All this outrage is finally having an impact. Bing’s trippy content is generated by AI language technology called ChatGPT developed by startup OpenAI, and last Friday, OpenAI issued a blog post aimed at clarifying how its chatbots should behave. It also released its guidelines on how ChatGPT should respond when prompted with things about US “culture wars.” The rules include not affiliating with political parties or judging one group as good or bad, for example.
I spoke to Sandhini Agarwal and Lama Ahmad, two AI policy researchers at OpenAI, about how the company is making ChatGPT safer and less nuts. The company refused to comment on its relationship with Microsoft, but they still had some interesting insights. Here’s what they had to say:
How to get better answers: In AI language model research, one of the biggest open questions is how to stop the models “hallucinating,” a polite term for making stuff up. ChatGPT has been used by millions of people for months, but we haven’t seen the kind of falsehoods and hallucinations that Bing has been generating.
That’s because OpenAI has used a technique in ChatGPT called reinforcement learning from human feedback, which improves the model’s answers based on feedback from users. The technique works by asking people to pick between a range of different outputs before ranking them in terms of various different criteria, like factualness and truthfulness. Some experts believe Microsoft might have skipped or rushed this stage to launch Bing, although the company is yet to confirm or deny that claim.
But that method is not perfect, according to Agarwal. People might have been presented with options that were all false, then picked the option that was the least false, she says. In an effort to make ChatGPT more reliable, the company has been focusing on cleaning up its dataset and removing examples where the model has had a preference for things that are false.

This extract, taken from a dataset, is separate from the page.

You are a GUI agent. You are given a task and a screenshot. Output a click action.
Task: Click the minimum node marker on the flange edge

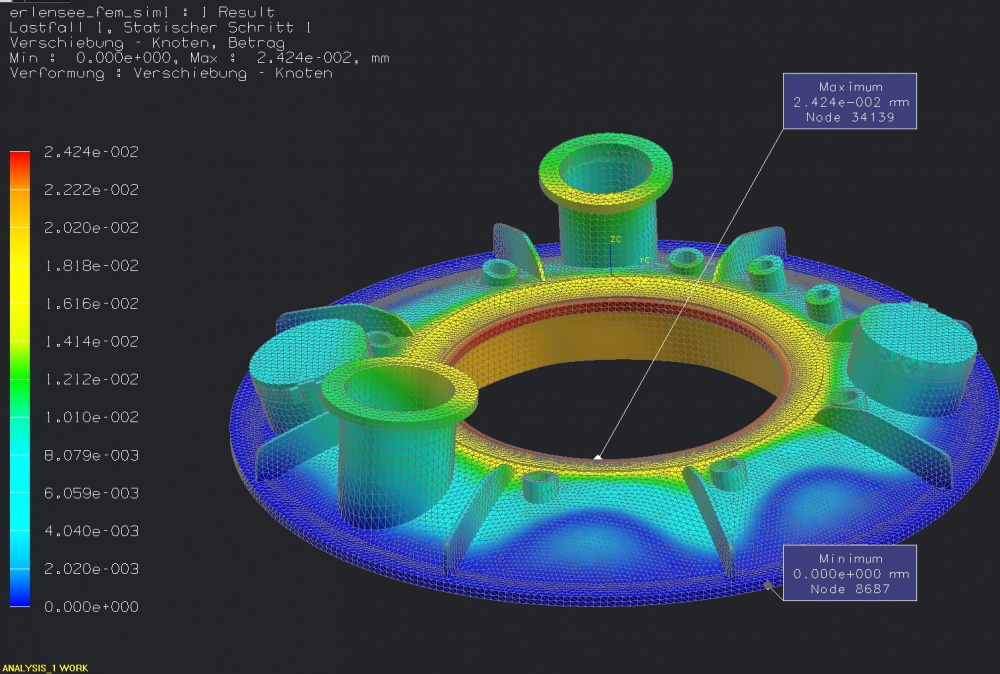tap(767, 586)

Jailbreaking ChatGPT: Since ChatGPT’s release, people have been trying to “jailbreak” it, which means finding workarounds to prompt the model to break its own rules and generate racist or conspiratory stuff. This work has not gone unnoticed at OpenAI HQ. Agarwal says OpenAI has gone through its entire database and selected the prompts that have led to unwanted content in order to improve the model and stop it from repeating these generations.
OpenAI wants to listen: The company has said it will start gathering more feedback from the public to shape its models. OpenAI is exploring using surveys or setting up citizens assemblies to discuss what content should be completely banned, says Lama Ahmad. “In the context of art, for example, nudity may not be something that’s considered vulgar, but how do you think about that in the context of ChatGPT in the classroom,” she says.
Consensus project: OpenAI has traditionally used human feedback from data labellers, but recognizes that the people it hires to do that work are not representative of the wider world, says Agarwal. The company wants to expand the viewpoints and the perspectives that are represented in these models. To that end, it’s working on a more experimental project dubbed the “consensus project,” where OpenAI researchers are looking at the extent to which people agree or disagree across different things the AI model has generated. People might feel more strongly about answers to questions such as “are taxes good” versus “is the sky blue,” for example, Agarwal says.